**Task details**
Within the records that follow, restate exactly the lines from the line with "部落格 (272, 25)" down to the line with "WordPress.org (1066, 1094)", including both. Omit the pictures.

Source data
-.-.-

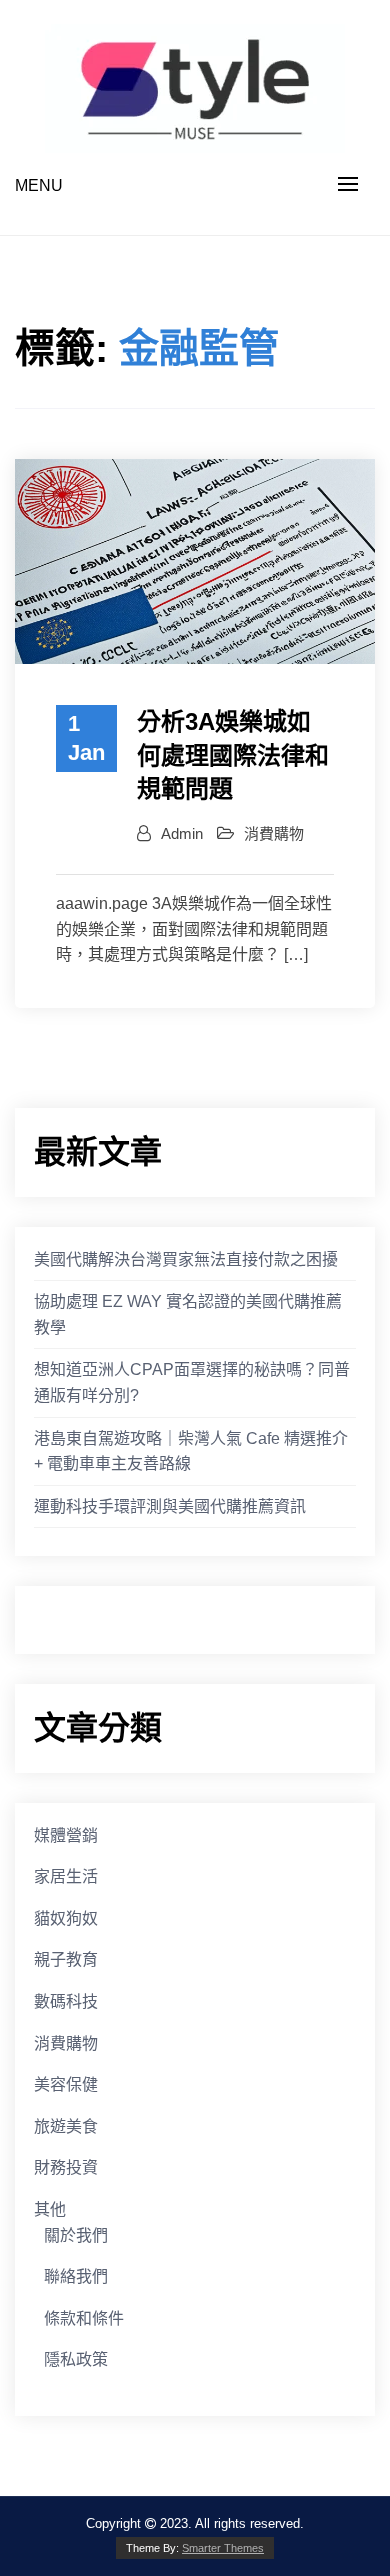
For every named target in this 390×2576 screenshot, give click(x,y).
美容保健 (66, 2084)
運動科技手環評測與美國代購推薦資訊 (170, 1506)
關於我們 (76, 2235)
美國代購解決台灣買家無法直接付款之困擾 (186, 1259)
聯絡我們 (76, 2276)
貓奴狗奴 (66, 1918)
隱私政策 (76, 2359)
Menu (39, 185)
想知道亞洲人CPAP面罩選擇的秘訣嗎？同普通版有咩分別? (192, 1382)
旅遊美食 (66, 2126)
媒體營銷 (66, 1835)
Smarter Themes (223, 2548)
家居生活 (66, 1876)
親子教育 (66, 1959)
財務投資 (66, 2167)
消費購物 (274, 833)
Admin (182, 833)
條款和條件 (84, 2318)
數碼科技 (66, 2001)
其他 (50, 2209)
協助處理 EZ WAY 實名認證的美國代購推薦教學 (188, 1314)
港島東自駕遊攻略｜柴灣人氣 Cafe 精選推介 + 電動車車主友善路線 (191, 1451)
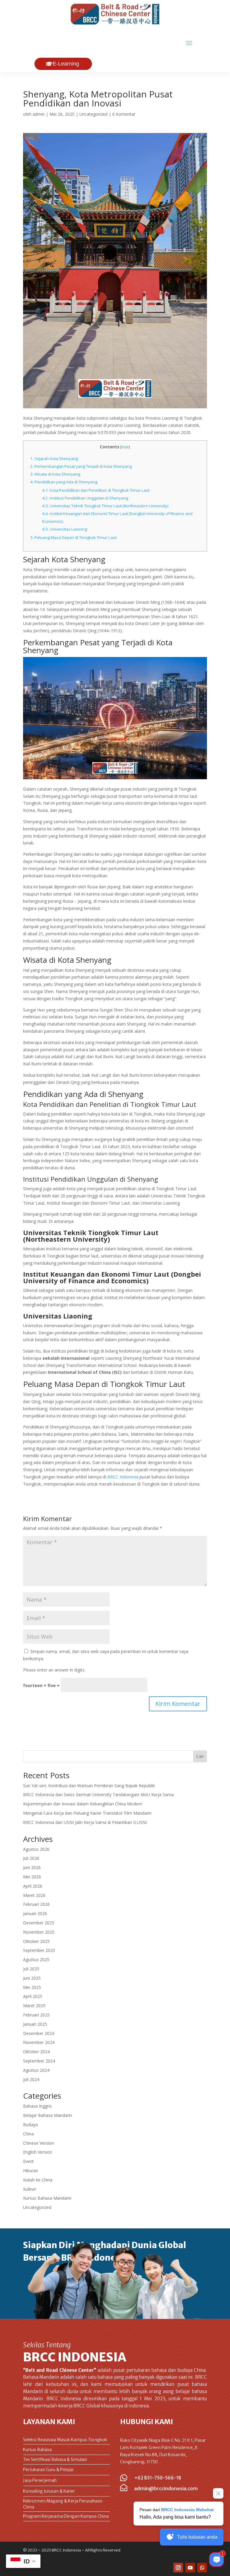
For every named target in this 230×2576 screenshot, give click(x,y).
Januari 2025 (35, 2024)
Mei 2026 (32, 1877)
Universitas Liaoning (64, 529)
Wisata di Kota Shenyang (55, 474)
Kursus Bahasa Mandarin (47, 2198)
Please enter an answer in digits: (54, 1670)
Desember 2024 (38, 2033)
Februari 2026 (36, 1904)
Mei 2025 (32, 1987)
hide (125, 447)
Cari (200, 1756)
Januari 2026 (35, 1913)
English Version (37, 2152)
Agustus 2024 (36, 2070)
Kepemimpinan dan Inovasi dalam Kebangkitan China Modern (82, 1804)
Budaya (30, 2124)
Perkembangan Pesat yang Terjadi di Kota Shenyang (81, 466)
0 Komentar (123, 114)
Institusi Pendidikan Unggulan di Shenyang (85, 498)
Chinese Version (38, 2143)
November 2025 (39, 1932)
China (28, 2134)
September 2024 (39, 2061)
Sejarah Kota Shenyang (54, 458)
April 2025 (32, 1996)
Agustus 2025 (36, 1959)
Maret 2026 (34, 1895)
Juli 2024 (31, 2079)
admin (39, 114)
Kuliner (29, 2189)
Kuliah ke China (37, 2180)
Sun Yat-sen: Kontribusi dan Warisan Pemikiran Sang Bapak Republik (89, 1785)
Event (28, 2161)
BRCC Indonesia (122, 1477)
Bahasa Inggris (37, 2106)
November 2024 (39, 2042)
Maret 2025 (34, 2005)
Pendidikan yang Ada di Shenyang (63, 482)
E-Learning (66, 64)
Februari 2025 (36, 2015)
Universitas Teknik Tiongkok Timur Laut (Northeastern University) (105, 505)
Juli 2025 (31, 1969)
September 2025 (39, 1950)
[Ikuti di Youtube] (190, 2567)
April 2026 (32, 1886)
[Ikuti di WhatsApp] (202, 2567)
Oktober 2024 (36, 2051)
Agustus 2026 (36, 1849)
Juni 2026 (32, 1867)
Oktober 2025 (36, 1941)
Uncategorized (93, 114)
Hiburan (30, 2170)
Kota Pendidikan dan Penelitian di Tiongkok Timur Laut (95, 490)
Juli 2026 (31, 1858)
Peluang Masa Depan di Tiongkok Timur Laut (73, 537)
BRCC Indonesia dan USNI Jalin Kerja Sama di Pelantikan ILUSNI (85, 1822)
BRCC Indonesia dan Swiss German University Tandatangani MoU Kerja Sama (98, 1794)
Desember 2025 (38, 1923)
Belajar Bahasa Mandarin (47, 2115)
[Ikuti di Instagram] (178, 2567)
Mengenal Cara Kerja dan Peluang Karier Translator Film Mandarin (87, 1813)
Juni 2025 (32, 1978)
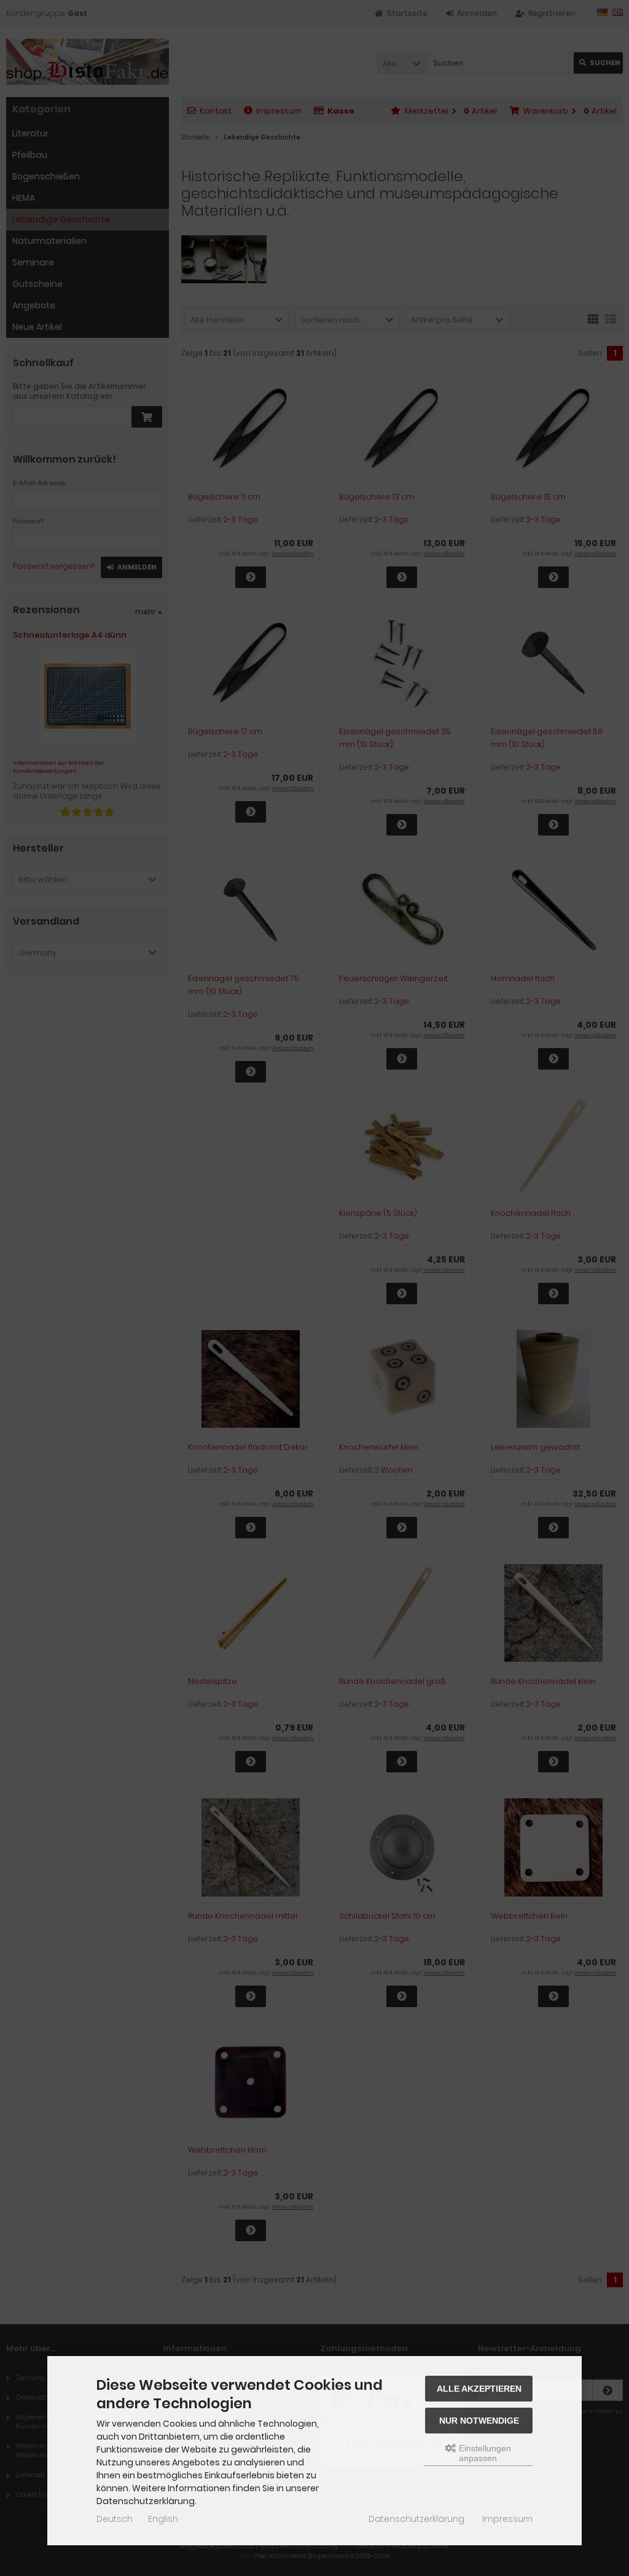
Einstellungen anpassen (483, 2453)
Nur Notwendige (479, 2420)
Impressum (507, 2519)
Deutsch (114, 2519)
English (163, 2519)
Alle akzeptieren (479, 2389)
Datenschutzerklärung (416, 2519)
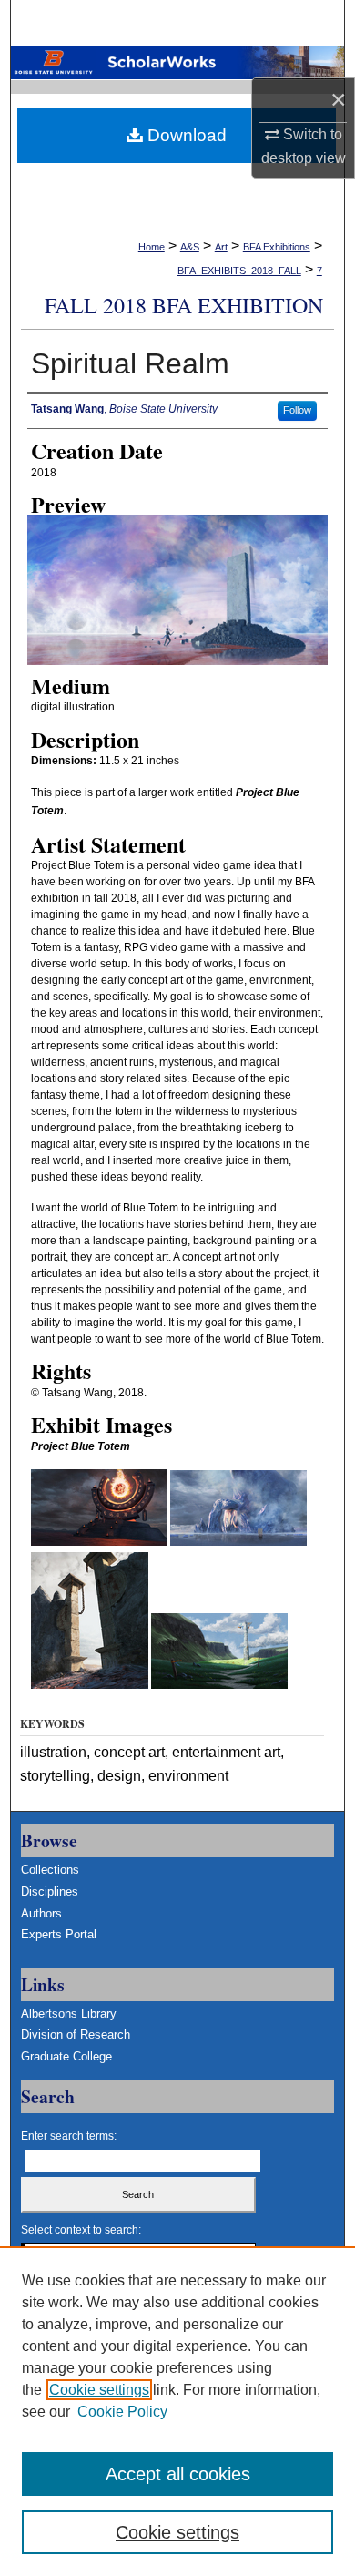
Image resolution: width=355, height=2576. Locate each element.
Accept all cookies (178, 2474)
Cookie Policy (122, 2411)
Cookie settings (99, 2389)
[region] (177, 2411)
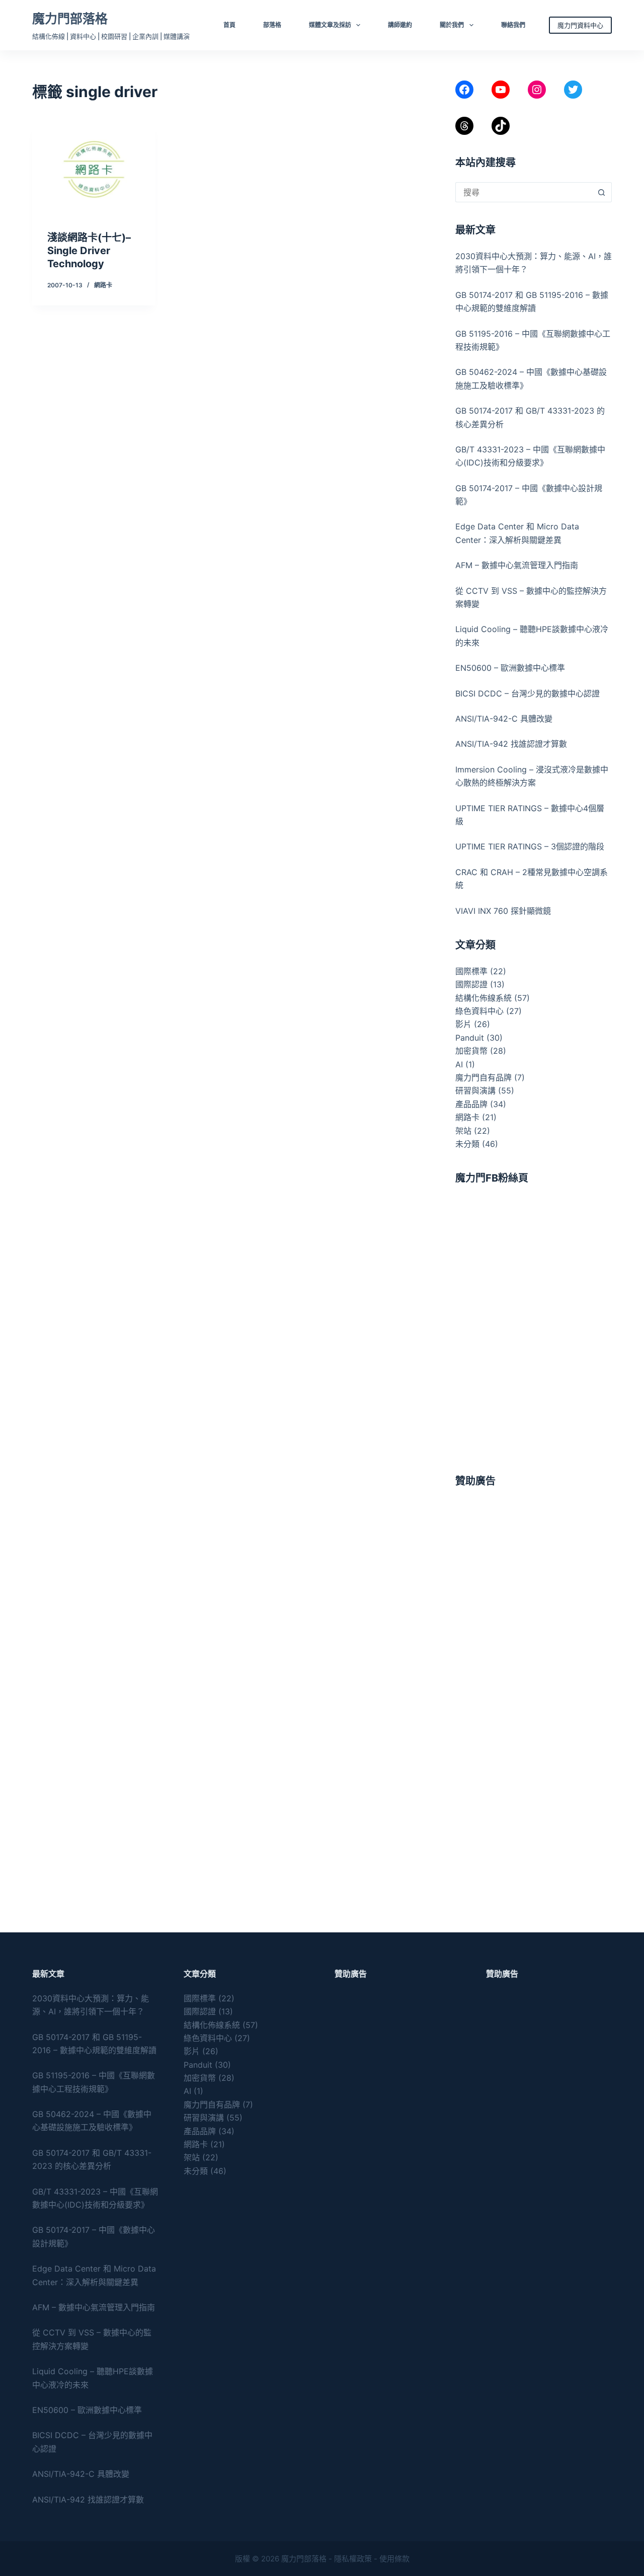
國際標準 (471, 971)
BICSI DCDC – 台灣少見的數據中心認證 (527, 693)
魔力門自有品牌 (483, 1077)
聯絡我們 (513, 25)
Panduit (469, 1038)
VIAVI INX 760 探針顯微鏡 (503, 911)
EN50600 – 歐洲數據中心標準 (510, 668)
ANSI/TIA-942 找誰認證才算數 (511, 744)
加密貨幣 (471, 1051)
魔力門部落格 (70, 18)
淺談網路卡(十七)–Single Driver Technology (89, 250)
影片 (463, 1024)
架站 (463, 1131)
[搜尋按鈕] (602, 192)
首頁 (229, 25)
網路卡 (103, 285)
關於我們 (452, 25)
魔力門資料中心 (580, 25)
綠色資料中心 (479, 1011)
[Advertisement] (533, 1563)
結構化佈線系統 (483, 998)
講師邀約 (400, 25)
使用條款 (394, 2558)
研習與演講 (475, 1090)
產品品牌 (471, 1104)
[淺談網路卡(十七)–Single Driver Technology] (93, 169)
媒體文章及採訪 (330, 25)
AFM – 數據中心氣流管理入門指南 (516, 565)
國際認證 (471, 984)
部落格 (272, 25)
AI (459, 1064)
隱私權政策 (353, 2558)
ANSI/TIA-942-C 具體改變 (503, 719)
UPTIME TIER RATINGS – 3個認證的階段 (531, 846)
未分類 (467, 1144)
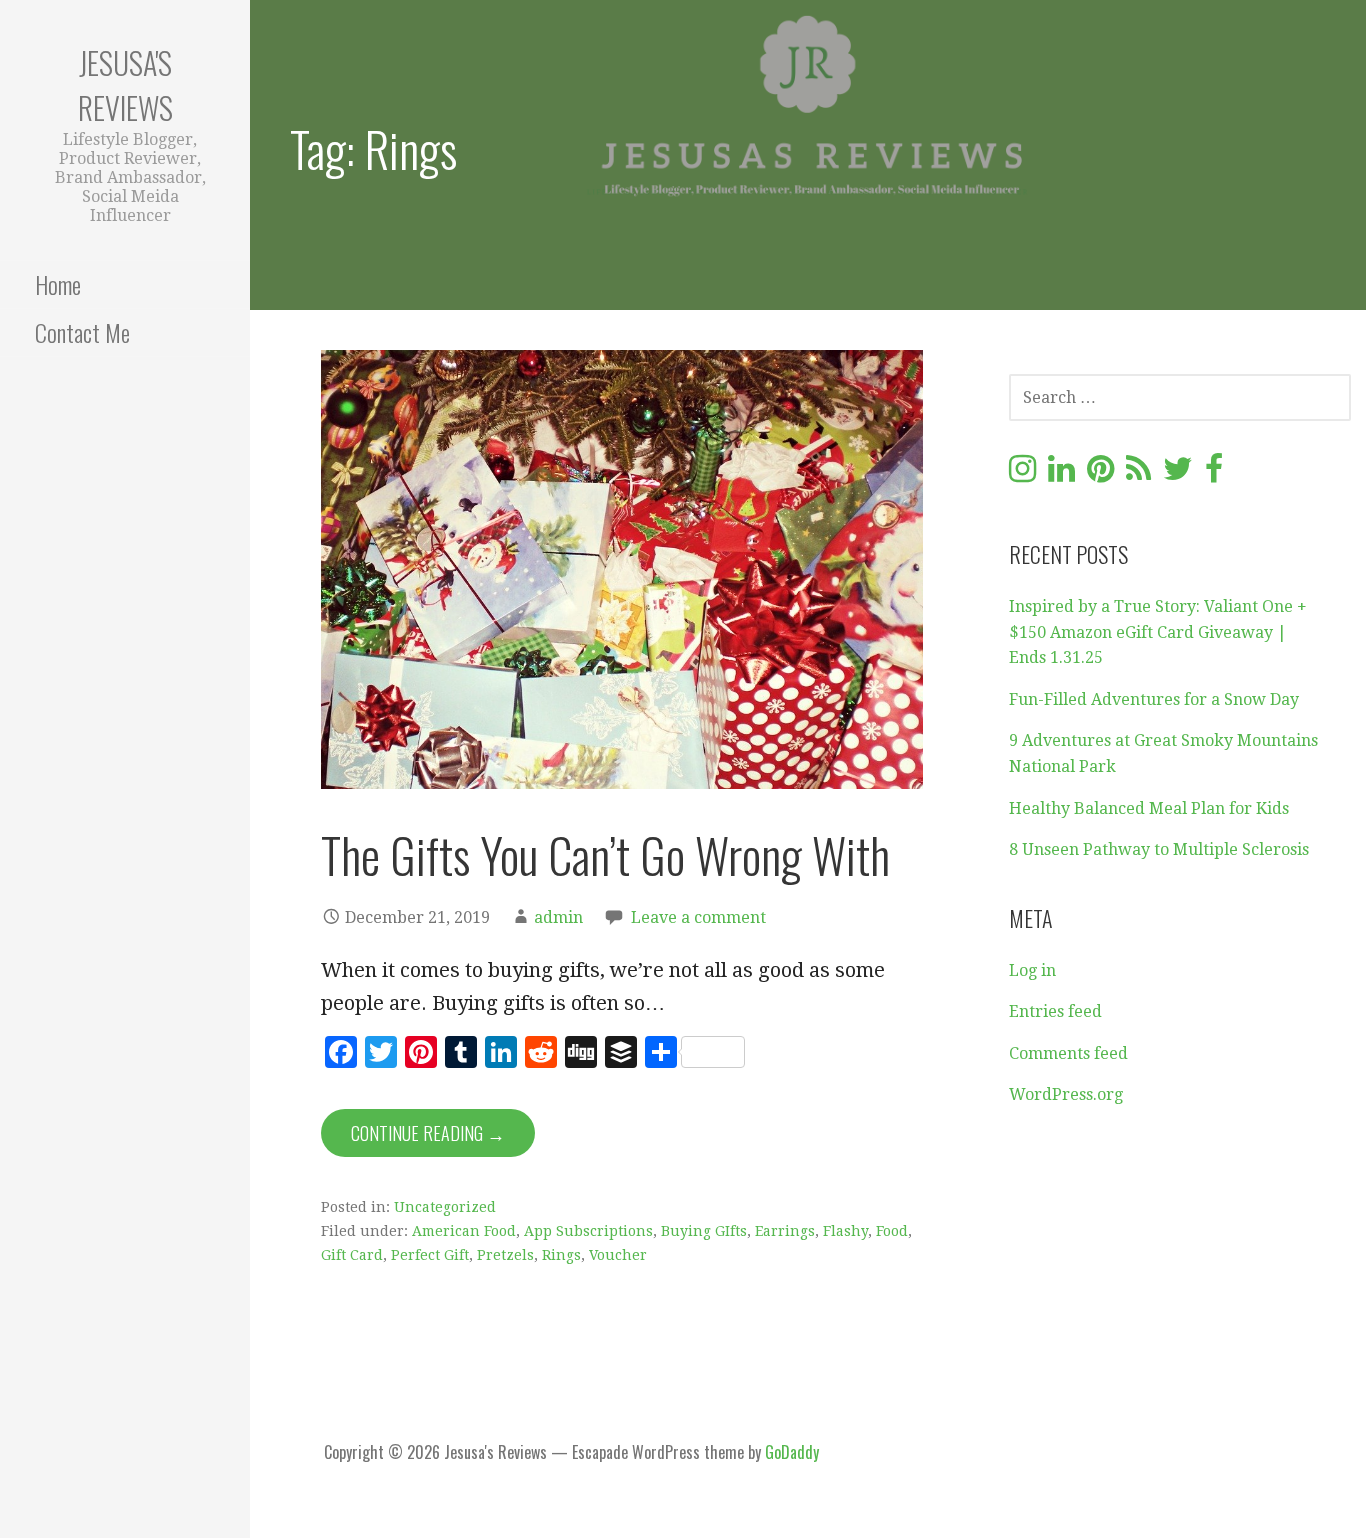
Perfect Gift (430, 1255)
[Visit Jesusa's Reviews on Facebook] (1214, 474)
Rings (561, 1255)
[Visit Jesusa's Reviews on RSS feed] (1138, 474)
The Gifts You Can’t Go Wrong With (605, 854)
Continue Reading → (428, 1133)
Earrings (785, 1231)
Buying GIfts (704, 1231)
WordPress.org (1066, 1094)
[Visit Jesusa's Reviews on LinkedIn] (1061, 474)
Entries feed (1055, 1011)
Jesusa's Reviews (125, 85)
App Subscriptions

-.-.-

**Task solution**
部落格 (272, 25)
AI (459, 1064)
隱私權政策 (353, 2558)
ANSI/TIA-942-C 具體改變 (503, 719)
UPTIME TIER RATINGS – 3個認證的階段 (531, 846)
未分類 (467, 1144)
Perfect Gift (430, 1255)
[Visit Jesusa's Reviews on Facebook] (1214, 474)
Rings (561, 1255)
[Visit Jesusa's Reviews on RSS feed] (1138, 474)
The Gifts You Can’t Go Wrong With (605, 854)
Continue Reading → (428, 1133)
Earrings (785, 1231)
Buying GIfts (704, 1231)
WordPress.org (1066, 1094)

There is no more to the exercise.